Exercise details: Check every line of the records below for the string "agent" and copy the ones that have it.

Given data:
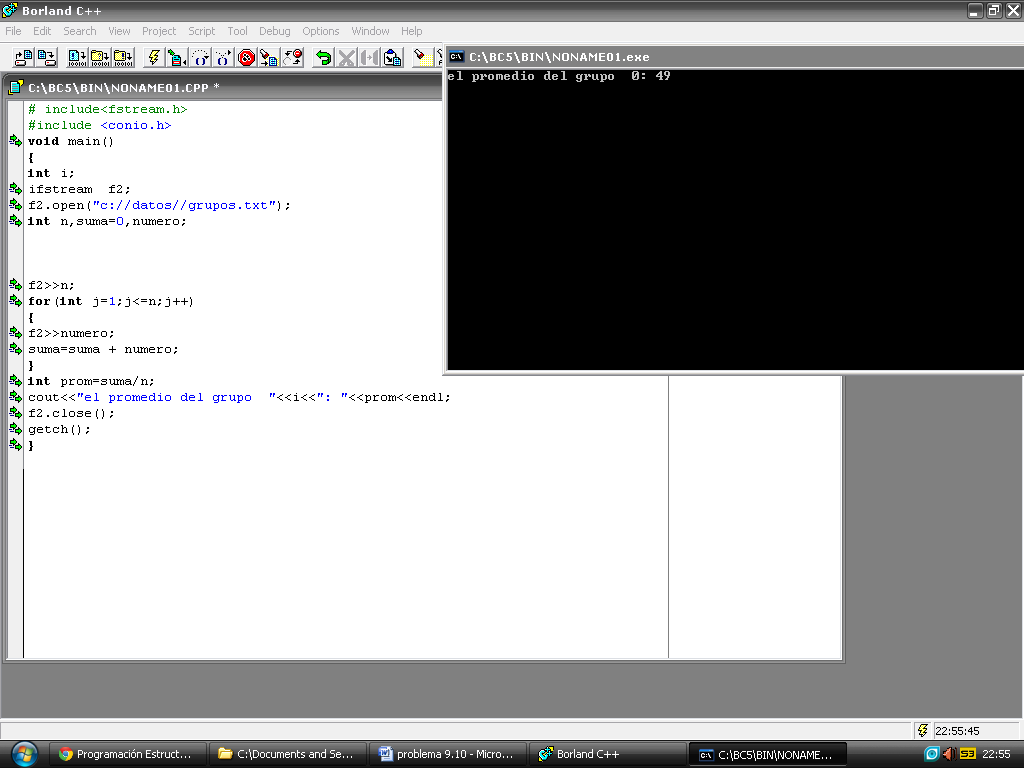The height and width of the screenshot is (768, 1024).
Task: Click the red breakpoint stop icon
Action: point(245,57)
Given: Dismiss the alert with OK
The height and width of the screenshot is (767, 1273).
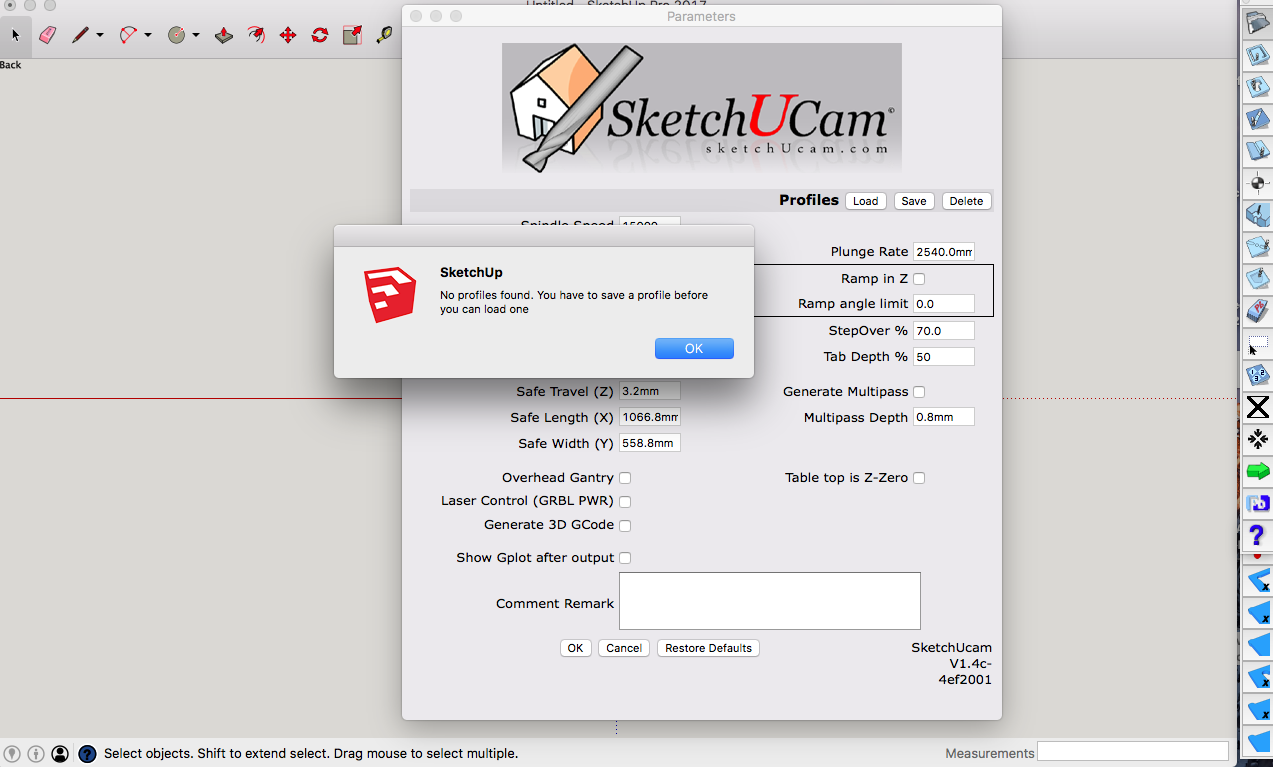Looking at the screenshot, I should pyautogui.click(x=694, y=348).
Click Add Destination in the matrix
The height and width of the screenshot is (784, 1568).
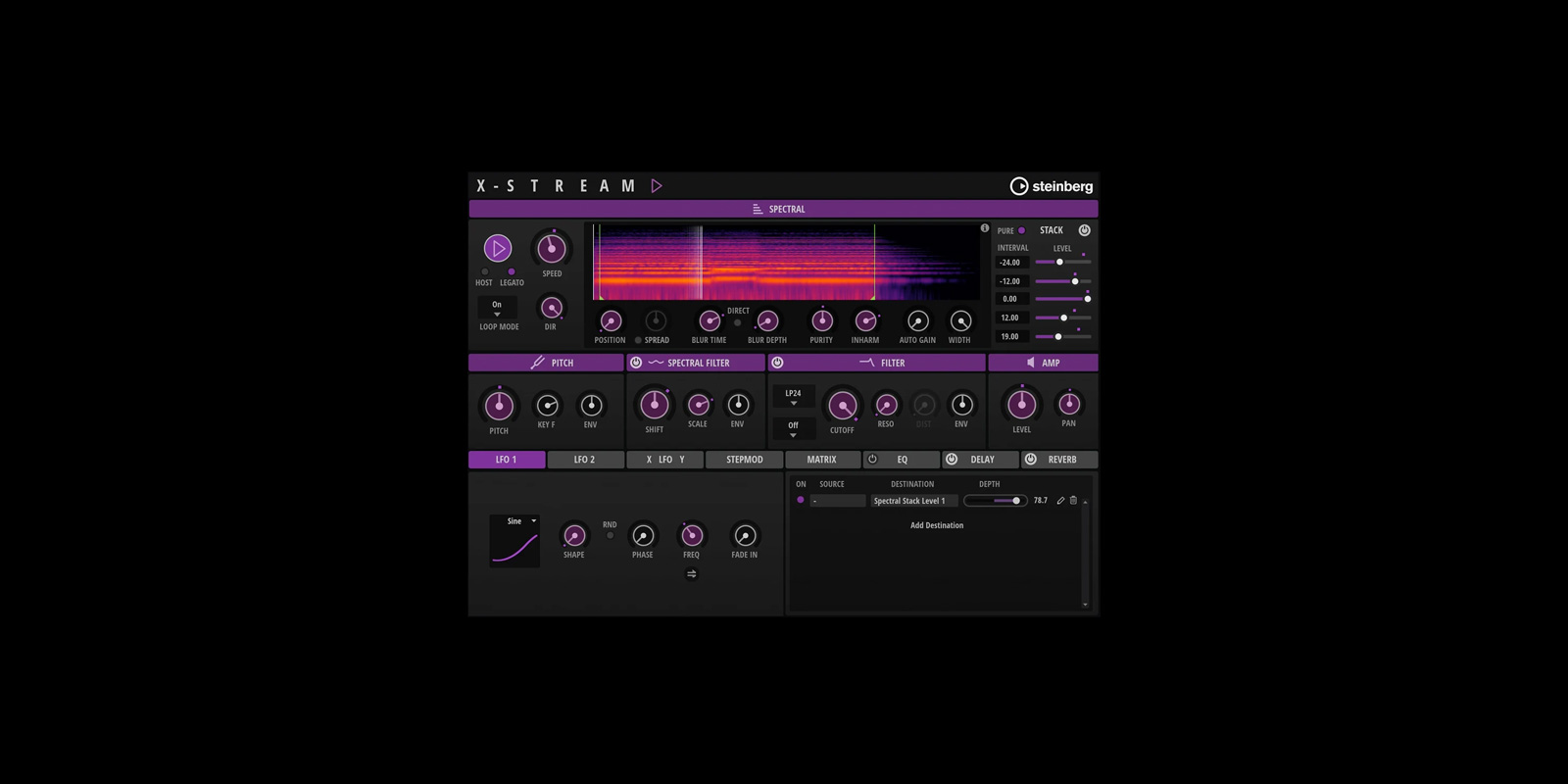pos(936,525)
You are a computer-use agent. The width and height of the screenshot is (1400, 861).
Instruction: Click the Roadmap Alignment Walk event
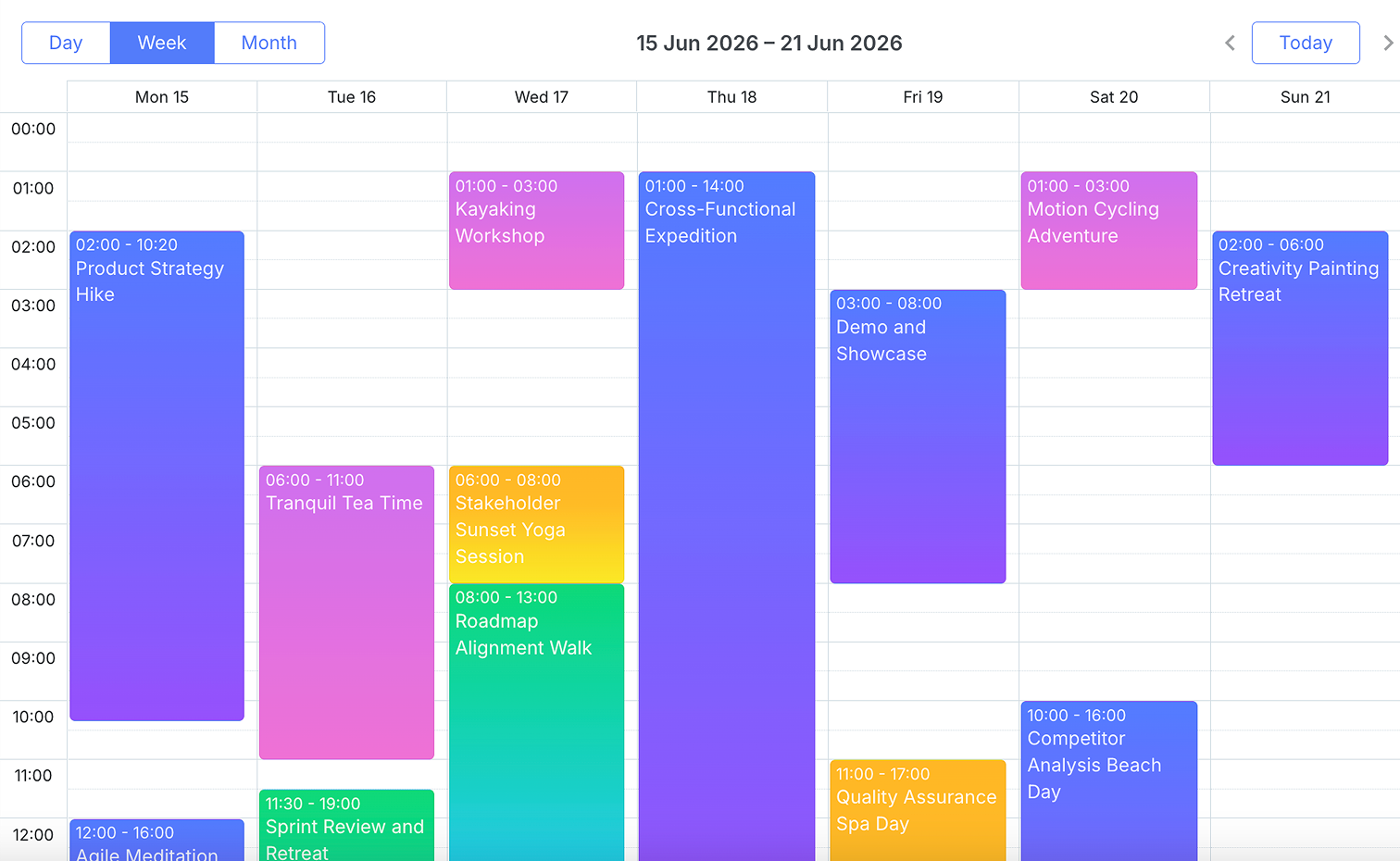pos(537,722)

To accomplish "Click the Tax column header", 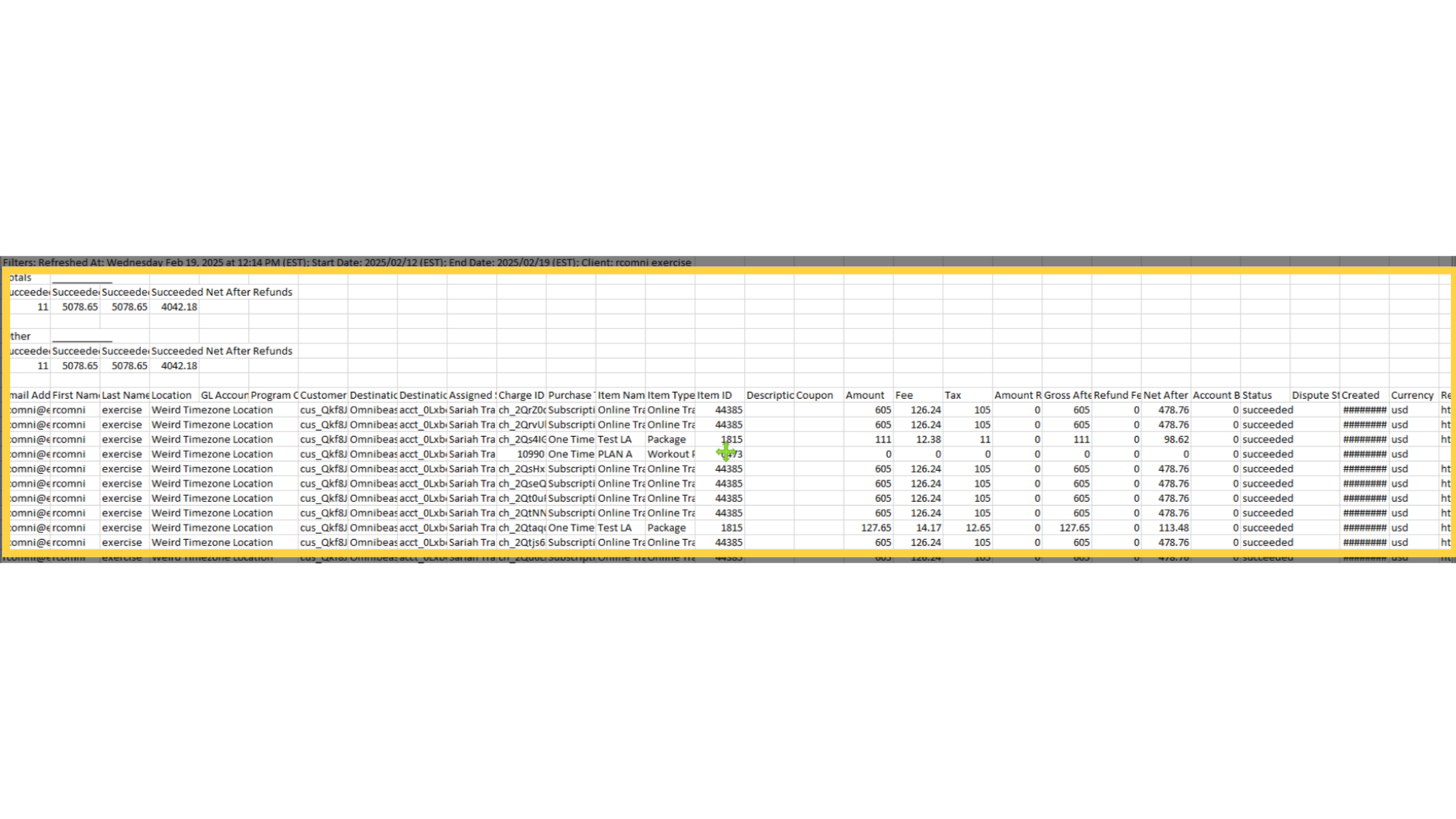I will click(x=951, y=394).
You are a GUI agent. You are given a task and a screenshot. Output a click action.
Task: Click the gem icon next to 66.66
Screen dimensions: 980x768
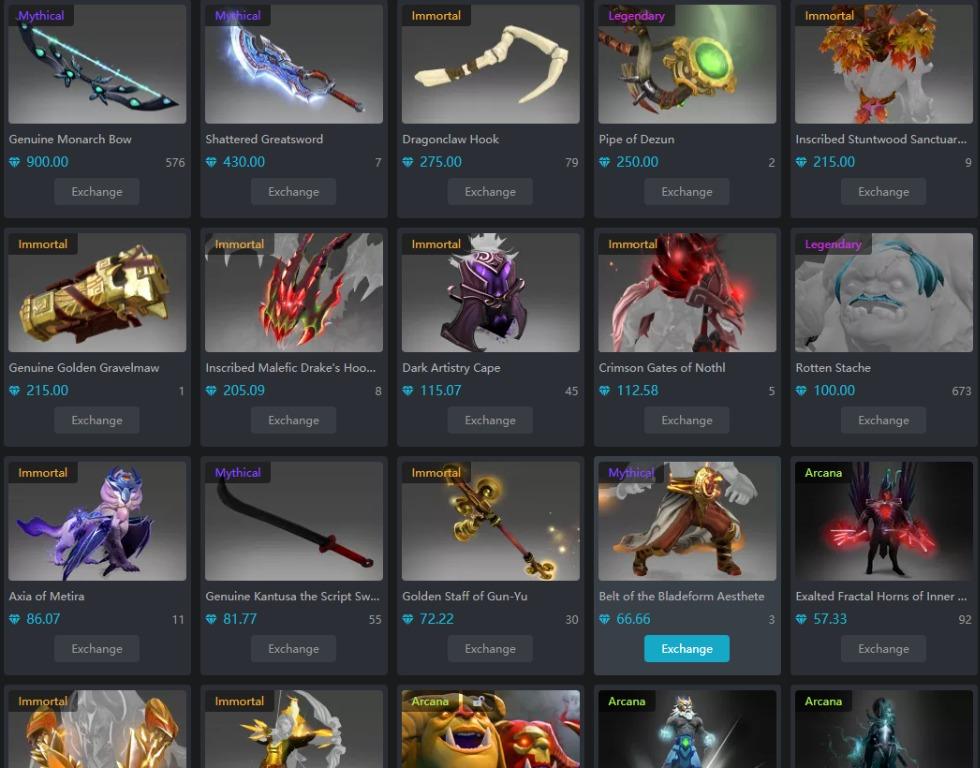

Result of this exercise:
You are a computer-use agent. The width and height of the screenshot is (1400, 861).
You are a GUI agent. You are given a task and a screenshot. Output a click action.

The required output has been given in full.